J'aimerais avoir une réponse à cette question. Si ce projet de loi est adopté, sous quelque forme que ce soit, allez-vous informer vos clients potentiels des règlements? Je vous pose la question parce que l'un de vos groupes, a mentionné l'existence de la Ontario Federation of Anglers and Hunters. Bien des gens qui viennent dans mon bureau, une fois qu'ils sont mis au fait du projet de loi, sont fort surpris. Ils me disent: «Cela n'a rien à voir avec l'information que j'ai reçue de mon organisation, la Ontario Federation of Hunters and Anglers.»
Bon nombre des renseignements qu'on leur donne sont erronés. Les gens ont peur des choses qu'ils ne connaissent pas et nombre de ces choses sont complètement fausses.
Voudriez-vous être une source d'information pour ces gens? Si l'on vous communique des informations justes relativement au projet de loi, allez-vous les transmettre à vos clients potentiels?
M. Romanuik: Nous serions obligés de le faire. Cela fait partie de notre travail, la divulgation totale de l'information. Lorsque nous vendons une expédition, nous devons dire aux clients ce à quoi ils doivent s'attendre.

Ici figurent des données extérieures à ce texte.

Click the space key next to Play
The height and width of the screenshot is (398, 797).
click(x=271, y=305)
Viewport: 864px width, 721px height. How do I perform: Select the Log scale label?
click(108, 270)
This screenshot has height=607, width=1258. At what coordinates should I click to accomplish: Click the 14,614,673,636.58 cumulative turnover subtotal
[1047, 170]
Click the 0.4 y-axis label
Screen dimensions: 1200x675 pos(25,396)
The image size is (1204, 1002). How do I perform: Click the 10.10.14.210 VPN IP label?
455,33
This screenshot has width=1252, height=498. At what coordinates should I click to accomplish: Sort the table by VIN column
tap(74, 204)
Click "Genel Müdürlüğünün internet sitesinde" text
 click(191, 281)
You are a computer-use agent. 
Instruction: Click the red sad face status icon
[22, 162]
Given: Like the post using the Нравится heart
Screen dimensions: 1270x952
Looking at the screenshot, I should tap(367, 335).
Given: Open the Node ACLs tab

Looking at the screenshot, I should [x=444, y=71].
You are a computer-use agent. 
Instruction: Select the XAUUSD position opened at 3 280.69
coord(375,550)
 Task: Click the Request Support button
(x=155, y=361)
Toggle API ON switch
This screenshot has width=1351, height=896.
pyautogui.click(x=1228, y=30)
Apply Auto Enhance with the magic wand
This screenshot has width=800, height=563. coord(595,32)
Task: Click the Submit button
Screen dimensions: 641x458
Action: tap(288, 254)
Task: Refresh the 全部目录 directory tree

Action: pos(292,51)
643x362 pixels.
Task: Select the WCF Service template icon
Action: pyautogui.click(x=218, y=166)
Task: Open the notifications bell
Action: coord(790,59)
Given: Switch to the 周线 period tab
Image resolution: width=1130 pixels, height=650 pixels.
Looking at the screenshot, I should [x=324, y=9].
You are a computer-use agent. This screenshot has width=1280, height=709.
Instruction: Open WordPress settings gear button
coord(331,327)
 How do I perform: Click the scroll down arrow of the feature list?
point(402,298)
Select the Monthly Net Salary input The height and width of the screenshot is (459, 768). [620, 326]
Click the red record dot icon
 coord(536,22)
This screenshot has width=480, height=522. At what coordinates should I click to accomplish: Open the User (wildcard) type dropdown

Vous dites qu'il y a «beaucoup d'informations». Vous avez tout à fait raison car depuis quelques mois, nous lisons un document intitulé Strategy for Gun Control, qui énumère toutes les armes à feu qui seront interdites, celles qui ont des barils de quatre pouces et ainsi de suite. Il n'y a pas de points particuliers dans le projet de loi C-68. Tout cela sera précisé dans les règlements.
Si l'on adoptait le projet de loi C-68, il me semble que nous établirions une sorte d'État policier où quelqu'un pourrait faire la loi sans avoir véritablement de bonnes raisons. C'est cela que je redoute.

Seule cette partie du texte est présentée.